The most immediate area for reform is triage. Baroness Amos describes maternity triage as increasingly becoming the A&E service for pregnancy, where warning signs should be identified early. The report recommends dedicated midwife resource, access to senior clinical decision-makers, board-level oversight, a national triage standard within 12 months, and quarterly publication of triage performance data.

“Racism and discrimination have no place in our health service.” Baroness Lawrence

This is where policy becomes practical. A woman who calls or arrives with concerns should not depend on local staffing patterns, estate pressures or whether a unit has chosen to prioritise triage that day. National standards will only matter if they are measured, published and treated as core patient safety indicators.

The lessons for maternity safety

The lessons from Amos and Ockenden are clear.
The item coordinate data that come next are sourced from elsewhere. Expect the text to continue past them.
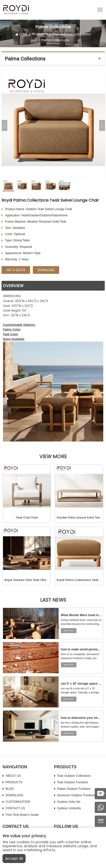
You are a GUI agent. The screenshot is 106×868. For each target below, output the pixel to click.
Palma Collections (55, 40)
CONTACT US (15, 808)
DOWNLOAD (14, 795)
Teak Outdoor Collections (71, 34)
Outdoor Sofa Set (69, 802)
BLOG (9, 789)
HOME (23, 34)
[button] (100, 9)
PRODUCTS (40, 34)
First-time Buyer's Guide (22, 815)
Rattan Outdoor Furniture (74, 789)
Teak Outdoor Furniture (73, 782)
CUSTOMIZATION (18, 802)
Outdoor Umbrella (69, 808)
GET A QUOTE (16, 270)
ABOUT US (13, 776)
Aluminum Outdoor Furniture (76, 795)
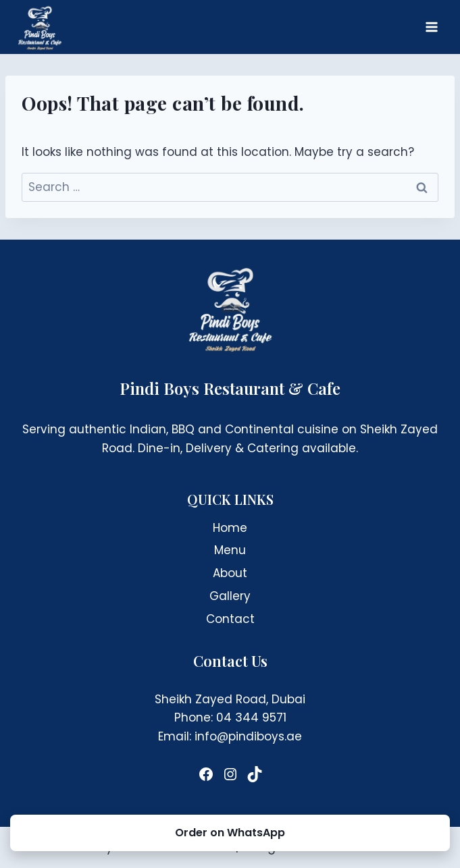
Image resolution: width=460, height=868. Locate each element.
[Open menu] (431, 26)
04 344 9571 (251, 717)
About (230, 573)
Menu (230, 550)
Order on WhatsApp (230, 832)
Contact (230, 619)
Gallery (230, 596)
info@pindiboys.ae (248, 736)
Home (230, 528)
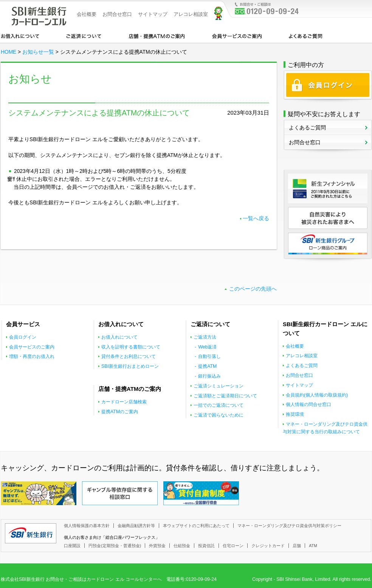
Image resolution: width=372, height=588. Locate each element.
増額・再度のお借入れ (32, 356)
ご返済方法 (205, 337)
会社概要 (87, 14)
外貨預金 (157, 546)
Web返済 (207, 347)
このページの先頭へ (253, 289)
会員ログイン (23, 337)
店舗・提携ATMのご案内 (157, 36)
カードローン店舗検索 (124, 402)
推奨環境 (295, 414)
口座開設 (72, 546)
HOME (8, 52)
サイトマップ (153, 14)
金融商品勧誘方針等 (136, 526)
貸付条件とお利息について (129, 356)
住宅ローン (233, 546)
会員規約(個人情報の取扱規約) (317, 395)
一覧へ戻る (256, 218)
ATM (313, 546)
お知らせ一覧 (38, 52)
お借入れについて (20, 36)
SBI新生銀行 (31, 533)
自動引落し (209, 356)
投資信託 (206, 546)
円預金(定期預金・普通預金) (115, 546)
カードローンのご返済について (84, 36)
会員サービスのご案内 (237, 36)
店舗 (297, 546)
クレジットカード (268, 546)
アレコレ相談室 (191, 14)
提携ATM (207, 366)
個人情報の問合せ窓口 (308, 404)
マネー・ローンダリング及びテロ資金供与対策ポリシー (289, 526)
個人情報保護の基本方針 (87, 526)
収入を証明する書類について (131, 347)
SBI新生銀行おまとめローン (130, 366)
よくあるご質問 (305, 36)
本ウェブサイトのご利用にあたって (196, 526)
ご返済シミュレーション (219, 386)
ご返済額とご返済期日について (225, 396)
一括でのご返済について (219, 405)
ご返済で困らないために (219, 415)
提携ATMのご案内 (119, 412)
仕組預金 (182, 546)
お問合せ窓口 (117, 14)
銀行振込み (209, 376)
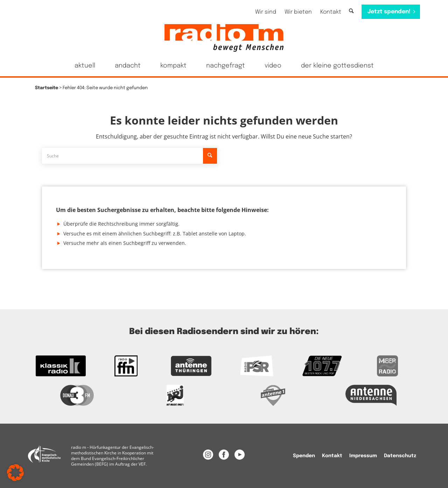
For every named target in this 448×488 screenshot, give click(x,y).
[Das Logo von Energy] (175, 395)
First, listening must be treated as a clinical safety function, not a soft measure of patient experience. Second, accountability has to be built into the system before harm occurs, rather than reconstructed through inquiries afterwards. Third, racism, discrimination and poor culture must be treated as safety risks, visible in board papers, regulatory judgements and workforce planning. Fourth, national standards must be matched by local delivery, with consequences where services fail to improve. The analysis is therefore simple but uncomfortable: another review will not fix maternity care unless the system is forced to act on what it already knows.

The Government has announced the UK’s first ever Maternity and Neonatal Commissioner following the publication of Baroness Amos' report. (Photo: Simon Dawson/No 10 Downing Street)
The Government has announced the UK’s first ever Maternity and Neonatal Commissioner following the publication of Baroness Amos’ report. (Photo: Simon Dawson/No 10 Downing Street)

There are risks. Some campaigners have warned that concentrating responsibility in one commissioner could raise expectations that one person cannot meet, while others continue to argue for a statutory public inquiry. Baroness Amos has defended the commissioner model as an independent voice for women and families, and has argued that urgent change should start now rather than wait years for another inquiry.

Chief Executive of UK Healthcare and Life Sciences Innovation (UKHLSI), Jo Bekis said:

“The Amos Review is a stark reminder that we cannot accept a maternity system where avoidable harm continues to occur. Its findings reinforce the urgent need for meaningful, system-wide change that puts safety, compassion, accountability and the voices of women and families at the heart of maternity care.

“Every woman deserves high-quality care, every family deserves to be heard, every newborn deserves nothing less than safety and every avoidable tragedy must drive us to act now.”

The December action plan must be specific

The Government should be judged on whether it has not only accepted the headlines of the Amos report, but also on how it builds the machinery to deliver them. By December, the National Action Plan must show who is responsible, what will change first, how progress will be measured, what happens when trusts fail to improve, and how families will know that their voices have led to action.

Maternity care is often described through the language of trust. That trust has been badly damaged. Rebuilding it will require more than empathy after harm has occurred. It will require a system that listens before harm happens, acts when warning signs appear, tells the truth when things go wrong, and treats safety, equity and compassion as core measures of performance.